Collected data:
+ + + + + + +

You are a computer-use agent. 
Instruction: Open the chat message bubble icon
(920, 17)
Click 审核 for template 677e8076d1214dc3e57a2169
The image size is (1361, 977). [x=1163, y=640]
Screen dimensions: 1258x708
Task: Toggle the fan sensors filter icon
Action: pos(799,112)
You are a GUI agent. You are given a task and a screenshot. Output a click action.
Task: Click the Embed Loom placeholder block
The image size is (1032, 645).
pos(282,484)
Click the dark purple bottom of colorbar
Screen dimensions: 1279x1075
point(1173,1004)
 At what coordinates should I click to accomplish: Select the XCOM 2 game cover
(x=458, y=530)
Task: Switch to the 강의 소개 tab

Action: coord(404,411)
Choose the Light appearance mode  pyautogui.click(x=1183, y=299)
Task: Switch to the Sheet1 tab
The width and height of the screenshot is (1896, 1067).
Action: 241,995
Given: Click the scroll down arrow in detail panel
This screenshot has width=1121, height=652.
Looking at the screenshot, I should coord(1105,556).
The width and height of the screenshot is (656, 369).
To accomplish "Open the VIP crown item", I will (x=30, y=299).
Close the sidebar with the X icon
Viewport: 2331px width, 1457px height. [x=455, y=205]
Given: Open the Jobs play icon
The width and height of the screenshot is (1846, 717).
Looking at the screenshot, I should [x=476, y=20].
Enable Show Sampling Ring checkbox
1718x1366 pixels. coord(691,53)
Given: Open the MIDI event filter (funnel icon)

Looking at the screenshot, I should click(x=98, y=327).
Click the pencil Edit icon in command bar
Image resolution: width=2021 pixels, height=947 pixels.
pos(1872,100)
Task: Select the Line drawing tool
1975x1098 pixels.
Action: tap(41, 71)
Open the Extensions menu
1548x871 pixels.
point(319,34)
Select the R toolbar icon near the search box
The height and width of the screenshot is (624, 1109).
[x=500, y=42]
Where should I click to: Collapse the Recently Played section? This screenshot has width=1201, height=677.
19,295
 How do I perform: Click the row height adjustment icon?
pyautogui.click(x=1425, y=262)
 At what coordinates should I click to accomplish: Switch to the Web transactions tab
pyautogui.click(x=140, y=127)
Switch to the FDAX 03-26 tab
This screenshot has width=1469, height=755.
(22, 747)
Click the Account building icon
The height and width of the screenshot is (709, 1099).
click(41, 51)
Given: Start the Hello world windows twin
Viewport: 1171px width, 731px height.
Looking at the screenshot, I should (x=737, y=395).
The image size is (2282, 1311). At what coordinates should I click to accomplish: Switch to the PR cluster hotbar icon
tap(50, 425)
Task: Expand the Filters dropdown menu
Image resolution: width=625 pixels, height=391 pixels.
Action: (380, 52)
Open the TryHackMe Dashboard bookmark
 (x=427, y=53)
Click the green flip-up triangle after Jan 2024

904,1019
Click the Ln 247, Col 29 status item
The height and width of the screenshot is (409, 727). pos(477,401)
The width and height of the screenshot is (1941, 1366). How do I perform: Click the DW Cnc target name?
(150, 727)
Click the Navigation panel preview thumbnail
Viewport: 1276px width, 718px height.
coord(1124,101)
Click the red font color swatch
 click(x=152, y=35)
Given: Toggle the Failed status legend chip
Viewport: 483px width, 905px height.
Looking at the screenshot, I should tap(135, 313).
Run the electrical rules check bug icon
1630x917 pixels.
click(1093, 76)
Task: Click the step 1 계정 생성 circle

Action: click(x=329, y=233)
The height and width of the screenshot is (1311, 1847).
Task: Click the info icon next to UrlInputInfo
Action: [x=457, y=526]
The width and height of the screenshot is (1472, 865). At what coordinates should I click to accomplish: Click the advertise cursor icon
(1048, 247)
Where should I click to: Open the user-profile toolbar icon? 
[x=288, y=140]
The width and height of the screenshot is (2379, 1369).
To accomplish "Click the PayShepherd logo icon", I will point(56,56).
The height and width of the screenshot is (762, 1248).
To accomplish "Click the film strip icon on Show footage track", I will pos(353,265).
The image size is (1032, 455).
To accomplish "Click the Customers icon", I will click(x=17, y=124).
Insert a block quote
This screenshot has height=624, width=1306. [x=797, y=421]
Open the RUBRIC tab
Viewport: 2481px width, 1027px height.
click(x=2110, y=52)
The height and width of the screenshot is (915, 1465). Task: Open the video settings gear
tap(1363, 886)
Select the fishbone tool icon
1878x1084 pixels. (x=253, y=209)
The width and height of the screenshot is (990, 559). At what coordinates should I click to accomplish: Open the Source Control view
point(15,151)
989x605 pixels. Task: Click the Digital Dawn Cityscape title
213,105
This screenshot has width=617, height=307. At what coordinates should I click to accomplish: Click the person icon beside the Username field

+ + + + + + +

PROBLEM DETAILS
From the line containing "The height and width of the screenshot is (762, 1248)." down to the final line of the data, write out every line exactly; both the first and last of these belong in your answer, and nothing else does.

REPLY
The height and width of the screenshot is (762, 1248).
To accomplish "Click the film strip icon on Show footage track", I will pos(353,265).
The image size is (1032, 455).
To accomplish "Click the Customers icon", I will click(x=17, y=124).
Insert a block quote
This screenshot has height=624, width=1306. [x=797, y=421]
Open the RUBRIC tab
Viewport: 2481px width, 1027px height.
click(x=2110, y=52)
The height and width of the screenshot is (915, 1465). Task: Open the video settings gear
tap(1363, 886)
Select the fishbone tool icon
1878x1084 pixels. (x=253, y=209)
The width and height of the screenshot is (990, 559). At what coordinates should I click to accomplish: Open the Source Control view
point(15,151)
989x605 pixels. Task: Click the Digital Dawn Cityscape title
213,105
This screenshot has width=617, height=307. At what coordinates should I click to accomplish: Click the person icon beside the Username field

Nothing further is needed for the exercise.